More than 97 percent of all REE for world consumption are produced in China (Long et al., 2010; van Gosen et al., 2017). China’s willingness to export REE continues to decline due to its growing domestic demand and its mandate to consolidate the industry by decreasing its number of mining permits.
Though at least 40 percent of the world’s REE reserves are located within the borders of the U.S. and its ally nations, our country depends upon imports from China for nearly 100 percent of its REE needs (Figure 2).
Despite significant reserves, the U.S. has limited REE production. Thus, the U.S. remains nearly entirely dependent on overseas refineries (primarily in China) for further processing, and does not maintain a “strategic reserve” of REE compounds, metals, or alloys.
Figure 2. Historical REE production (van Gosen et al., 2017) data from the U.S. Bureau of Mines (1961-1996) and U.S. Geological Survey (1997-2016).
SME Statement of Technical Position
Efforts to re-establish a competitive domestic REE supply chain are of critical strategic and economic importance to this nation’s commitment to clean energy technology, to a viable national defense, and for the U.S. to be economically competitive in the manufacturing of high tech products.
Supply chains must include the reintroduction of the capacity to conduct mining, refining/processing, alloying, and manufacturing operations using domestic and ally nation suppliers so that the U.S. has a secure source of REE materials, which are vital to our national security and economic policy.

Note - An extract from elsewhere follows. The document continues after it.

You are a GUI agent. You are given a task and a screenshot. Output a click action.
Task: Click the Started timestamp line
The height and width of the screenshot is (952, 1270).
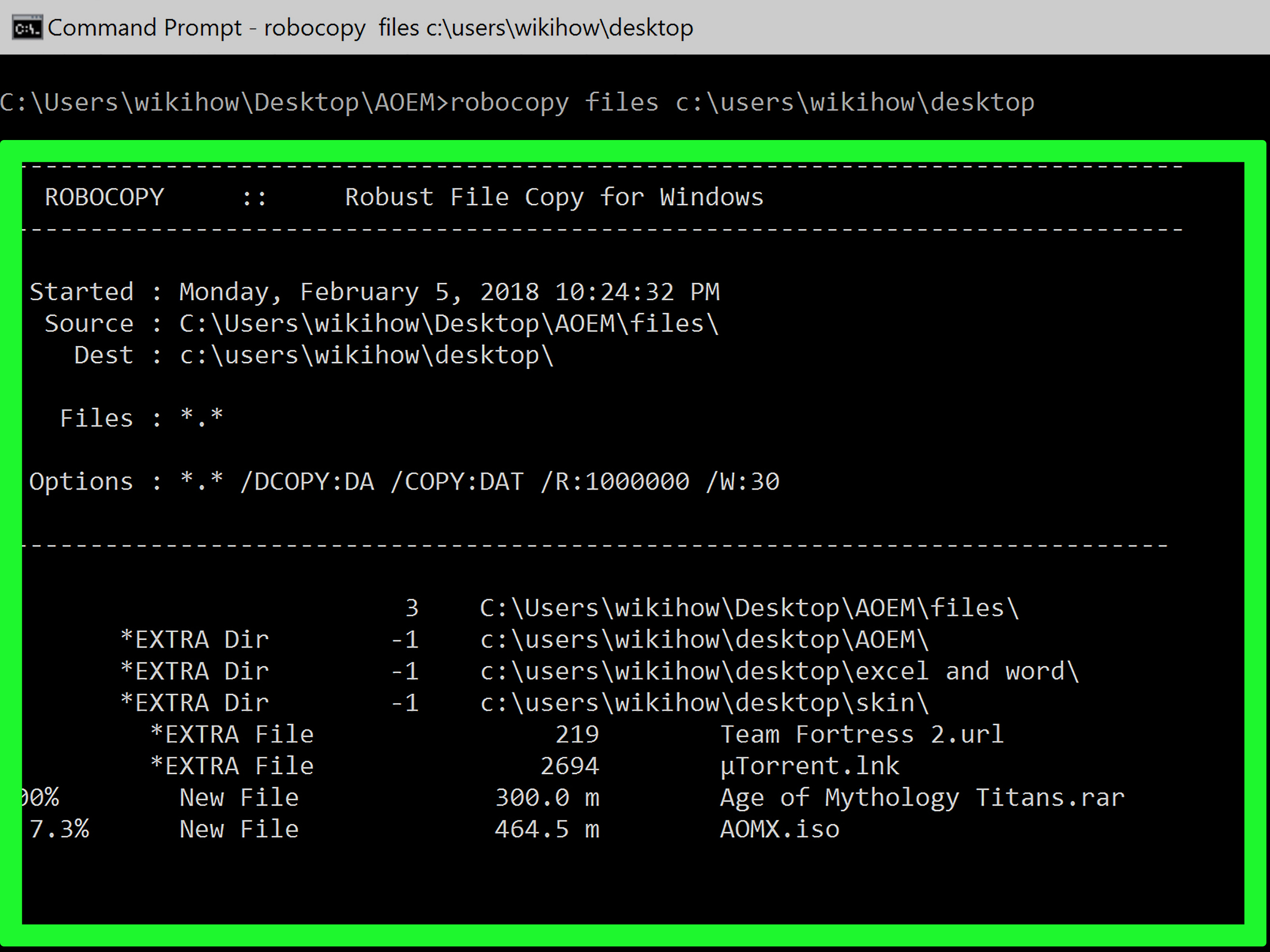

Government agencies and industry should work collaboratively to:
Expedite the permitting and approval of projects that will increase exploration for, and development of, domestic REE./p>
Facilitate the development of domestic REE ore refining capabilities.
Facilitate the development of technology for REE recovery from waste materials such as cell phones, computers, magnets, batteries, decommissioned wind turbines, solar panels, and other scrap materials.
Research REE recovery from waste streams and process waters in recovery of copper and other metals.
Professionals and teachers with knowledge of the REE industry are in critically short supply, and SME supports efforts to encourage people to enter industry or academia and further develop the knowledge needed to foster enhancement of the requisite domestic capabilities.